Assigned task → Set the entries down once more, exactly as they are worded.
(Information supplied)
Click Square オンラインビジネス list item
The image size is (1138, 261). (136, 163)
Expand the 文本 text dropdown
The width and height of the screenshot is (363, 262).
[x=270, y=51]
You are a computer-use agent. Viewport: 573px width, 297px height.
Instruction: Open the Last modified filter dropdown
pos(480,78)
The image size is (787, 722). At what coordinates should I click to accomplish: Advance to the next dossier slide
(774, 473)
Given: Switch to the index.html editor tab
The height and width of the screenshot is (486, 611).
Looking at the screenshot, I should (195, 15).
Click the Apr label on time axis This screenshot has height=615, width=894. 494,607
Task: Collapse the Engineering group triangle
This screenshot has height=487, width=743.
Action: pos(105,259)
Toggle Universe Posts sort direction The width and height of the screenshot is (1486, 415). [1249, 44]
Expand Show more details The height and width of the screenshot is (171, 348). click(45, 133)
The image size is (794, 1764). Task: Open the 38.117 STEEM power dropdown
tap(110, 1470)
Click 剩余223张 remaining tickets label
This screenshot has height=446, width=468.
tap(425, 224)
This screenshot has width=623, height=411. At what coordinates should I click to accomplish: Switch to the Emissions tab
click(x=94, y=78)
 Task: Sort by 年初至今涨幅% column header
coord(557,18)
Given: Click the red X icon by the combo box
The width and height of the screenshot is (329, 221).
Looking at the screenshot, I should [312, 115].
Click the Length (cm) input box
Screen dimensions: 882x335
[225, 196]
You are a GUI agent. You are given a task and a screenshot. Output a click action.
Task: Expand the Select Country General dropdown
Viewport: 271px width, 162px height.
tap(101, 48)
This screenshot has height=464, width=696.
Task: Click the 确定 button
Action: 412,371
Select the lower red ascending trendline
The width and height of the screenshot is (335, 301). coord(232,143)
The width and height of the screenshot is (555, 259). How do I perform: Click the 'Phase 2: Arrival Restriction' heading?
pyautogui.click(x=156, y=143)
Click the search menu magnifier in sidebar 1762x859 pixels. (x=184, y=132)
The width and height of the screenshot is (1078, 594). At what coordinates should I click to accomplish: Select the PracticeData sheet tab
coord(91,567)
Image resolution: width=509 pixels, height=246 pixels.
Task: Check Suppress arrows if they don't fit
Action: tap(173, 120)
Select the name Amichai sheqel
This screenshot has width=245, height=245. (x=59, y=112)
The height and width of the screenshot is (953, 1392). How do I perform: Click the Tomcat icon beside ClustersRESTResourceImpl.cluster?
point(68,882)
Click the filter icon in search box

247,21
(End Information supplied)
Exercise response →
Click Square オンラインビジネス list item
The image size is (1138, 261). (136, 163)
Expand the 文本 text dropdown
The width and height of the screenshot is (363, 262).
[x=270, y=51]
You are a computer-use agent. Viewport: 573px width, 297px height.
Instruction: Open the Last modified filter dropdown
pos(480,78)
The image size is (787, 722). At what coordinates should I click to accomplish: Advance to the next dossier slide
(774, 473)
Given: Switch to the index.html editor tab
The height and width of the screenshot is (486, 611).
Looking at the screenshot, I should (195, 15).
Click the Apr label on time axis This screenshot has height=615, width=894. 494,607
Task: Collapse the Engineering group triangle
This screenshot has height=487, width=743.
Action: pos(105,259)
Toggle Universe Posts sort direction The width and height of the screenshot is (1486, 415). [1249, 44]
Expand Show more details The height and width of the screenshot is (171, 348). click(45, 133)
The image size is (794, 1764). Task: Open the 38.117 STEEM power dropdown
tap(110, 1470)
Click 剩余223张 remaining tickets label
This screenshot has height=446, width=468.
tap(425, 224)
This screenshot has width=623, height=411. At what coordinates should I click to accomplish: Switch to the Emissions tab
click(x=94, y=78)
 Task: Sort by 年初至今涨幅% column header
coord(557,18)
Given: Click the red X icon by the combo box
The width and height of the screenshot is (329, 221).
Looking at the screenshot, I should [312, 115].
Click the Length (cm) input box
Screen dimensions: 882x335
[225, 196]
You are a GUI agent. You are given a task and a screenshot. Output a click action.
Task: Expand the Select Country General dropdown
Viewport: 271px width, 162px height.
tap(101, 48)
This screenshot has height=464, width=696.
Task: Click the 确定 button
Action: 412,371
Select the lower red ascending trendline
The width and height of the screenshot is (335, 301). coord(232,143)
The width and height of the screenshot is (555, 259). How do I perform: Click the 'Phase 2: Arrival Restriction' heading?
pyautogui.click(x=156, y=143)
Click the search menu magnifier in sidebar 1762x859 pixels. (x=184, y=132)
The width and height of the screenshot is (1078, 594). At what coordinates should I click to accomplish: Select the PracticeData sheet tab
coord(91,567)
Image resolution: width=509 pixels, height=246 pixels.
Task: Check Suppress arrows if they don't fit
Action: tap(173, 120)
Select the name Amichai sheqel
This screenshot has width=245, height=245. (x=59, y=112)
The height and width of the screenshot is (953, 1392). How do I perform: Click the Tomcat icon beside ClustersRESTResourceImpl.cluster?
point(68,882)
Click the filter icon in search box

247,21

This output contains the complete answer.